With any adventure, preparation is vital for success. Peak Potential Adventures provides an ongoing training and equipment support program during the lead up to the trek. Regular contact and support will be provided through the Peak Potential Facebook page, as well as by email, phone and personally as required. We strongly suggest that you find a local training and trek partner to undertake this trek with you. This will go a long way in providing vital ongoing motivation for training and support, not just leading up to the trek, but also during it.

Fitness Preparation

Sticking to a fitness program in the months prior to trekking the Overland Track is a vital part of preparation. It is true that attempting to become as fit as possible may not ultimately help, it will be the training that is done with your endurance and large pack build-up that will make the most difference. Training on both up and down hills will be the best training for completing the Overland Track successfully.

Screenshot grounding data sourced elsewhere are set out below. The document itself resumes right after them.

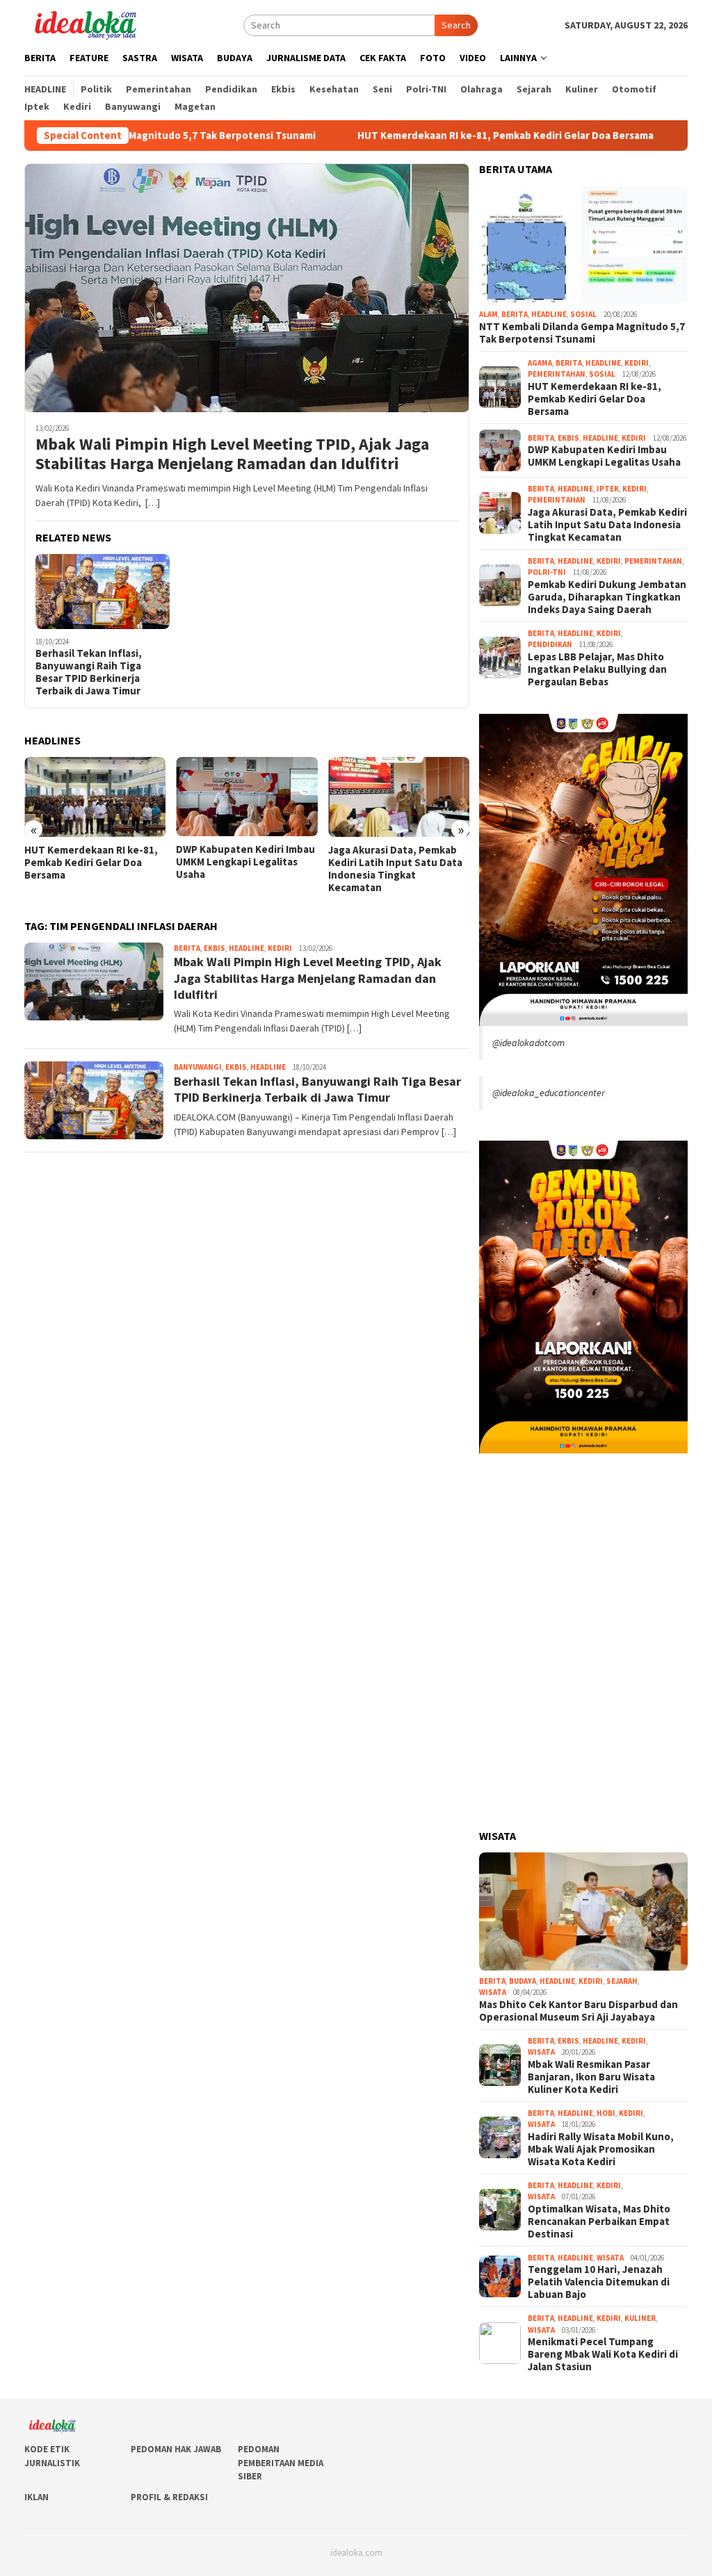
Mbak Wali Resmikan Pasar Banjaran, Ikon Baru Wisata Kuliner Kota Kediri (591, 2077)
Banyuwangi (198, 1067)
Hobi (606, 2113)
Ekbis (214, 948)
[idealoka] (85, 23)
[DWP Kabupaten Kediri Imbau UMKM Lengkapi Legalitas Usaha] (94, 796)
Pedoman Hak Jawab (176, 2449)
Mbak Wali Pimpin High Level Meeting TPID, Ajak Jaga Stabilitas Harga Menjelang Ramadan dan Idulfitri (232, 454)
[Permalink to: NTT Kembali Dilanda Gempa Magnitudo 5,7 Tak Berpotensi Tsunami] (583, 245)
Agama (540, 363)
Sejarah (622, 1981)
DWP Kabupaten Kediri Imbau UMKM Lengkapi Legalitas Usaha (93, 862)
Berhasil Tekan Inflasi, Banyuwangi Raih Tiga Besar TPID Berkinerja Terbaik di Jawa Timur (88, 672)
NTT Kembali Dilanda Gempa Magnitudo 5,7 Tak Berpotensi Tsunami (582, 332)
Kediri (280, 948)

Other than building up your endurance, activities such as jogging, cycling, swimming and boxing all increase the heart rate and improve your cardiovascular (CV) fitness. The best option is to attempt to include activities that you enjoy, which will improve the chances of actually continuing with a fitness program. Performing the same exercise every time is not recommended, as sooner or later the body becomes accustomed to the training and is thus no longer challenged by it. Effective methods of training include cross-training and interval training. Cross-training involves performing at least two different forms of exercise in one session; whilst interval training includes varying your effort level substantially every couple of minutes during a single session. Both of these techniques keep the heart challenged on an ongoing basis, ensuring that your CV fitness is constantly on the increase.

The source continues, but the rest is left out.